● **MATERIAL SUPPLIED**
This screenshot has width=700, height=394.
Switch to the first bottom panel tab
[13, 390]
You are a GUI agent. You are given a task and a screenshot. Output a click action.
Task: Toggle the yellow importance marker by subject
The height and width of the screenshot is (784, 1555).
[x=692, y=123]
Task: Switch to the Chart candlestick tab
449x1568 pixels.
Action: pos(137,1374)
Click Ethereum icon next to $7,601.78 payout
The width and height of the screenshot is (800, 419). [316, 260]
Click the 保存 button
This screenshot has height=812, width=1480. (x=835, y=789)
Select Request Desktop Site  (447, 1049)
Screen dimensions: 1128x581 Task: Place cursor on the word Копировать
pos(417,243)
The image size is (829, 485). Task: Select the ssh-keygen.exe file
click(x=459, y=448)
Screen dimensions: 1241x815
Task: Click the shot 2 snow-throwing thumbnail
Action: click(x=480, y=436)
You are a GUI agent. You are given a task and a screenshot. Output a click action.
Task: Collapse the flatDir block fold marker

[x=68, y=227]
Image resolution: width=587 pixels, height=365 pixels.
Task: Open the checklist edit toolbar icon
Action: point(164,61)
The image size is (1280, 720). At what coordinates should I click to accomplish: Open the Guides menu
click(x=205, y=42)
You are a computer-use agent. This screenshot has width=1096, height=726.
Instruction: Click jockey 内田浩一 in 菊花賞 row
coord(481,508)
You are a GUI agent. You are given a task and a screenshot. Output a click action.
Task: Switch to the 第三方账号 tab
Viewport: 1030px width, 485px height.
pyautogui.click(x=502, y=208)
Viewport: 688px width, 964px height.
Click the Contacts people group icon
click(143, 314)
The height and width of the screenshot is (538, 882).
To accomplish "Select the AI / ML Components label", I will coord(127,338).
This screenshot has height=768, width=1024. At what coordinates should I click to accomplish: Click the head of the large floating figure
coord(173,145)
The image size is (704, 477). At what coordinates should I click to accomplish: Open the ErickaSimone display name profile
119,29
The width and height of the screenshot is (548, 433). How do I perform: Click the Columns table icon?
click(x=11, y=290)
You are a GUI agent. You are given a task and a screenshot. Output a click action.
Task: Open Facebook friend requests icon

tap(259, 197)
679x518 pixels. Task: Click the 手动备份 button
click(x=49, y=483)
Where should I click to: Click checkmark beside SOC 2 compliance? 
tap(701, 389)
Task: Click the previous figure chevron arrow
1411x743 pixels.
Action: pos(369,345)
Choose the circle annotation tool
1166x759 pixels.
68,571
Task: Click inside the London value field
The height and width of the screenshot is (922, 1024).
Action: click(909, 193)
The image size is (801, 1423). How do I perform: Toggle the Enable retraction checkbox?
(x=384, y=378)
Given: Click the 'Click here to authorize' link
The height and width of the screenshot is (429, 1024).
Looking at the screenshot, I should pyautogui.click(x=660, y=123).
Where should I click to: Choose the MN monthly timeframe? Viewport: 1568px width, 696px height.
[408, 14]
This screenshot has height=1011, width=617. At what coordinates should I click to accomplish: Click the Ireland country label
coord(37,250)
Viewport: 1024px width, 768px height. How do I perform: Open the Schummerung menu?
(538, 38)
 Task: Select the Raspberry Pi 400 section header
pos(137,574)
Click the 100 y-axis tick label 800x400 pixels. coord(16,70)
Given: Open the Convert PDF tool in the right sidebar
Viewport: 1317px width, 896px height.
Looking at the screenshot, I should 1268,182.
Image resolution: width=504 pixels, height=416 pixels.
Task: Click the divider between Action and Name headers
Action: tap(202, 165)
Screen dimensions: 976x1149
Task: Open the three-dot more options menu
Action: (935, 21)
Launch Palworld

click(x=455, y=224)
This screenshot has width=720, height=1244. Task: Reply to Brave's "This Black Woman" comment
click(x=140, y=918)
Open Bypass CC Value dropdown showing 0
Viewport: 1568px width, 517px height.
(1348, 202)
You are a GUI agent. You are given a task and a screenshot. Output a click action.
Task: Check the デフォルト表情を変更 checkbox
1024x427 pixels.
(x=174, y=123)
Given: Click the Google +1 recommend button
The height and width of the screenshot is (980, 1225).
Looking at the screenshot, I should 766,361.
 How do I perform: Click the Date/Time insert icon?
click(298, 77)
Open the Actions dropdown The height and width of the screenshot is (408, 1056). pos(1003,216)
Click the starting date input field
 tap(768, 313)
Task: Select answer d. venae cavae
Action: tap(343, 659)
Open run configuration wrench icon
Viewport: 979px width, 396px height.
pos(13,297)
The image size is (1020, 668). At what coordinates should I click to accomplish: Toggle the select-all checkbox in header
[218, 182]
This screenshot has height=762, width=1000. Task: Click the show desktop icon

● **THE PROBLEM**
From the first line to the last, write out the listing exactly.

● **OUTPUT BELOW**
This screenshot has width=700, height=394.
Switch to the first bottom panel tab
[13, 390]
You are a GUI agent. You are given a task and a screenshot. Output a click action.
Task: Toggle the yellow importance marker by subject
The height and width of the screenshot is (784, 1555).
[x=692, y=123]
Task: Switch to the Chart candlestick tab
449x1568 pixels.
Action: pos(137,1374)
Click Ethereum icon next to $7,601.78 payout
The width and height of the screenshot is (800, 419). [316, 260]
Click the 保存 button
This screenshot has height=812, width=1480. (x=835, y=789)
Select Request Desktop Site  (447, 1049)
Screen dimensions: 1128x581 Task: Place cursor on the word Копировать
pos(417,243)
The image size is (829, 485). Task: Select the ssh-keygen.exe file
click(x=459, y=448)
Screen dimensions: 1241x815
Task: Click the shot 2 snow-throwing thumbnail
Action: click(x=480, y=436)
You are a GUI agent. You are given a task and a screenshot. Output a click action.
Task: Collapse the flatDir block fold marker

[x=68, y=227]
Image resolution: width=587 pixels, height=365 pixels.
Task: Open the checklist edit toolbar icon
Action: point(164,61)
The image size is (1280, 720). At what coordinates should I click to accomplish: Open the Guides menu
click(x=205, y=42)
You are a computer-use agent. This screenshot has width=1096, height=726.
Instruction: Click jockey 内田浩一 in 菊花賞 row
coord(481,508)
You are a GUI agent. You are given a task and a screenshot. Output a click action.
Task: Switch to the 第三方账号 tab
Viewport: 1030px width, 485px height.
pyautogui.click(x=502, y=208)
Viewport: 688px width, 964px height.
Click the Contacts people group icon
click(143, 314)
The height and width of the screenshot is (538, 882).
To accomplish "Select the AI / ML Components label", I will coord(127,338).
This screenshot has height=768, width=1024. At what coordinates should I click to accomplish: Click the head of the large floating figure
coord(173,145)
The image size is (704, 477). At what coordinates should I click to accomplish: Open the ErickaSimone display name profile
119,29
The width and height of the screenshot is (548, 433). How do I perform: Click the Columns table icon?
click(x=11, y=290)
You are a GUI agent. You are given a task and a screenshot. Output a click action.
Task: Open Facebook friend requests icon

tap(259, 197)
679x518 pixels. Task: Click the 手动备份 button
click(x=49, y=483)
Where should I click to: Click checkmark beside SOC 2 compliance? 
tap(701, 389)
Task: Click the previous figure chevron arrow
1411x743 pixels.
Action: pos(369,345)
Choose the circle annotation tool
1166x759 pixels.
68,571
Task: Click inside the London value field
The height and width of the screenshot is (922, 1024).
Action: click(909, 193)
The image size is (801, 1423). How do I perform: Toggle the Enable retraction checkbox?
(x=384, y=378)
Given: Click the 'Click here to authorize' link
The height and width of the screenshot is (429, 1024).
Looking at the screenshot, I should pyautogui.click(x=660, y=123).
Where should I click to: Choose the MN monthly timeframe? Viewport: 1568px width, 696px height.
[408, 14]
This screenshot has height=1011, width=617. At what coordinates should I click to accomplish: Click the Ireland country label
coord(37,250)
Viewport: 1024px width, 768px height. How do I perform: Open the Schummerung menu?
(538, 38)
 Task: Select the Raspberry Pi 400 section header
pos(137,574)
Click the 100 y-axis tick label 800x400 pixels. coord(16,70)
Given: Open the Convert PDF tool in the right sidebar
Viewport: 1317px width, 896px height.
Looking at the screenshot, I should 1268,182.
Image resolution: width=504 pixels, height=416 pixels.
Task: Click the divider between Action and Name headers
Action: tap(202, 165)
Screen dimensions: 976x1149
Task: Open the three-dot more options menu
Action: (935, 21)
Launch Palworld

click(x=455, y=224)
This screenshot has width=720, height=1244. Task: Reply to Brave's "This Black Woman" comment
click(x=140, y=918)
Open Bypass CC Value dropdown showing 0
Viewport: 1568px width, 517px height.
(1348, 202)
You are a GUI agent. You are given a task and a screenshot. Output a click action.
Task: Check the デフォルト表情を変更 checkbox
1024x427 pixels.
(x=174, y=123)
Given: Click the Google +1 recommend button
The height and width of the screenshot is (980, 1225).
Looking at the screenshot, I should 766,361.
 How do I perform: Click the Date/Time insert icon?
click(298, 77)
Open the Actions dropdown The height and width of the screenshot is (408, 1056). pos(1003,216)
Click the starting date input field
 tap(768, 313)
Task: Select answer d. venae cavae
Action: tap(343, 659)
Open run configuration wrench icon
Viewport: 979px width, 396px height.
pos(13,297)
The image size is (1020, 668). At what coordinates should I click to accomplish: Toggle the select-all checkbox in header
[218, 182]
This screenshot has height=762, width=1000. Task: Click the show desktop icon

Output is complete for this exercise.